Stretching isn't Just Stretching
It was also frustrating to see other, more flexible people toss their kicks around like their legs and hips were made of rubber. After researching many articles and books, and videos, I discovered that Stretching isn't just Stretching. In fact, there are several kinds of flexibility techniques:

  • Passive
  • Active
  • Static
  • Dynamic
  • Ballistic
  • Resistance PNF

Passive stretching is okay after a workout, but doesn't do much to prepare you for high kicks. In fact, what I eventually learned was that most of the improvements to my kicking range came through sparring and heavy bag work. Although you can help prevent injuries and cramps by passive stretching before a workout, it does very little to improve your high kicking ability.

Resistance PNF
PNF: The Key To Incredible Kicking Range

The answer I found was in Proprioceptive Neuromuscular Facilitation. This type of flexibility exercise is done by alternating passive with isometric stretching. So why did sparring and bag workouts work instead? Because when you're kicking, that is elongating the muscles involved-then suddenly contracting them with isometric resistance (by your opponent's block, or your contact with the bag) the resistance during the stretch is what really causes the muscle to elongate!

How PNF Works
Isometric flexibility is when you passively extend the muscle to the point where you start to feel the 'burn,' and then contract the muscle. Introducing tension to a passively lengthened muscle sort of 'tricks' the muscle into thinking it can maintain this longer length. After the isometric, the muscle will relax further into the passive stretch. Regular, continued practice of PNF stretching produces the fastest and most dynamic results for the flexibility you need to practice Martial Arts.

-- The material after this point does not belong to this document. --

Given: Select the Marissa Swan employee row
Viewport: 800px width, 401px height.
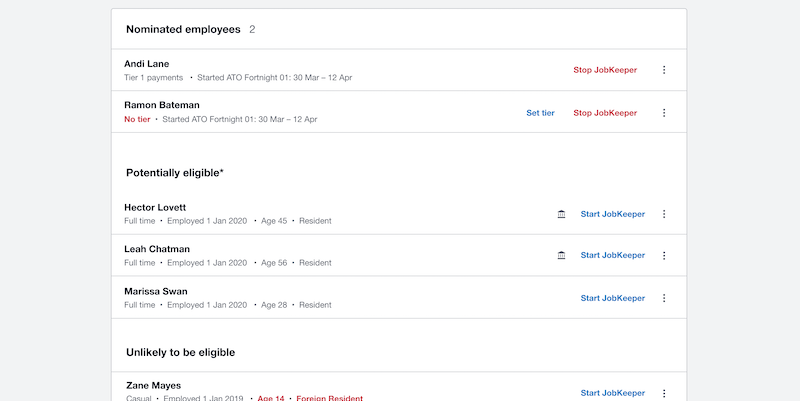Looking at the screenshot, I should [399, 297].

Try These Two Easy Stretching Exercises
These two, easy PNF exercises will get you started on a path to amazing Martial Arts flexibility. 

  • Side Splits
    Start in a traditional horse stance. Keep your toes pointing straight ahead. Tilt your pelvis forward and keep your back upright. Try to keep your thighs parallel to the ground as much as possible during this stretch! Work your way down until you start to feel pain, and no further. Now tense your leg muscles for 3 to 5 seconds, then relax. If you are able, go down a little bit more. Tense and relax the muscles again. Do this four times. On the fourth time, try to tense and hold for 30 seconds.

    Repeat this whole sequence 3 to 5 times. You should not do this before you are warmed up. The best time for the Isometric Side Splits is during or near the end of your regular workout, then do passive stretching at the very end.
  • Front Splits
    As great as it is to be able to do the Side Splits, Front Splits is probably even better for Martial Arts. If you consider the position of your body when doing a round or front kick to the head, the Front Splits more closely resembles that position than Side Splits.

    Start by extending one leg straight out in front of you. Position your rear leg so that it lines up with the front. It helps if you support your weight with a chair off to one side. Be very careful how far you stretch the hamstring of the front leg. The ability to perform this splits isn't only in having a limber hamstring, but also flexibility of the front thigh muscles (quadriceps).

    For the isometric part of this exercise, tense both the hamstring of the front leg and the thigh muscles of the rear leg at the same time, as if you're trying to pinch the floor with your front heel and back knee. Hold for 3 to 5 seconds.

    Relax...go a little further if you can. Tense and hold again. On the fourth time, try to tense and hold for 30 seconds. As with the Side Split exercise, repeat this sequence 3 to 5 times. 

Developing great flexibility doesn't have to be a pain
In fact, when you learn how, it's really a lot of fun and very rewarding! These exercises will get you started on a journey toward amazing flexibility for Martial Arts practice. In no time, you will be able to kick targets at your own head level with remarkable ease.